ChatGPT is a powerful artificial intelligence tool developed by OpenAI that allows users to generate human-like responses to text-based prompts.
The platform has gained popularity worldwide but its use in Italy has raised concerns about potential privacy violations after a data breach at OpenAI which allowed users to view the titles of conversations other users were having with the chatbot.
Open AI risks facing a fine of 20 million euros if it doesn’t come up with remedies to the situation in 20 days.
Assured cooperation
OpenAI has responded to news of the investigation, saying that it is committed to GDPR compliance and that it is working to provide Garante with the information it has requested.
In a statement, OpenAI said: "We take data privacy and protection very seriously and are committed to complying with all applicable laws and regulations.
“We are working to provide the Italian Data Protection Authority with the information it has requested, and we will continue to cooperate with them as they conduct their investigation."
A video call is scheduled for tomorrow evening between representatives of #OpenAI and the Italian SA, following up on the reply letter sent by OpenAI to flag its willingness to promptly collaborate with #GarantePrivacy in order to comply with #GDPR pic.twitter.com/VSeXn4YW5A— Garante Privacy (@GPDP_IT) April 4, 2023
Investigation launched
The Italian Data Protection Authority (Garante) announced that it has launched an investigation into ChatGPT's compliance with GDPR and the EU's data protection laws.
The authority said it was concerned about "potential risks to individuals' fundamental rights and freedoms" due to the platform's "opaque" data collection and processing practices.
This investigation will examine whether ChatGPT's data collection and processing practices comply with GDPR requirements, including transparency, data minimisation and user consent.
Garante has also called on OpenAI to provide more information about how ChatGPT works and how it collects and processes user data.
We took ChatGPT offline Monday to fix a bug in an open source library that allowed some users to see titles from other users’ chat history.
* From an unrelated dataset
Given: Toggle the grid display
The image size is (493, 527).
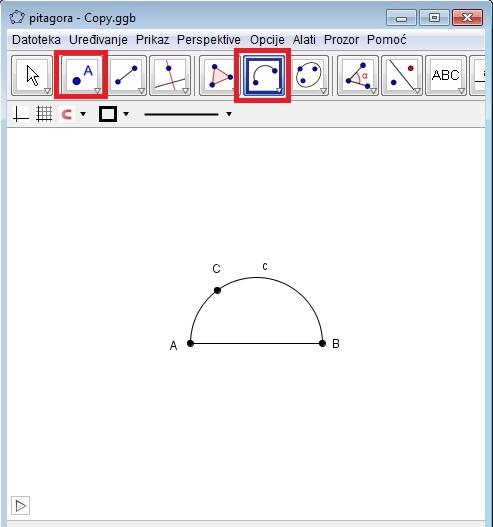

Our investigation has also found that 1.2% of ChatGPT Plus users might have had personal data revealed to another user. 1/2— OpenAI (@OpenAI) March 24, 2023
What is happening in other countries?
The UK and the EU are taking different approaches to regulate artificial intelligence (AI) with the UK focusing on principles and the EU proposing restrictive laws.
The UK proposals outline some key principles for companies to follow when using AI in their products, including safety, transparency, fairness, accountability and contestability.
The EU, which is proposing groundbreaking legislation, will heavily restrict the use of AI in critical infrastructure, education, law enforcement and the judicial system.
Meanwhile, the US has no formal rules to bring oversight to AI technology, although its National Institute of Science and Technology (NIST) has put out a national framework offering guidance on managing risks and potential harms.
China, where ChatGPT is not available, has introduced regulations on deep fakes, while several large tech companies in the country are developing alternatives.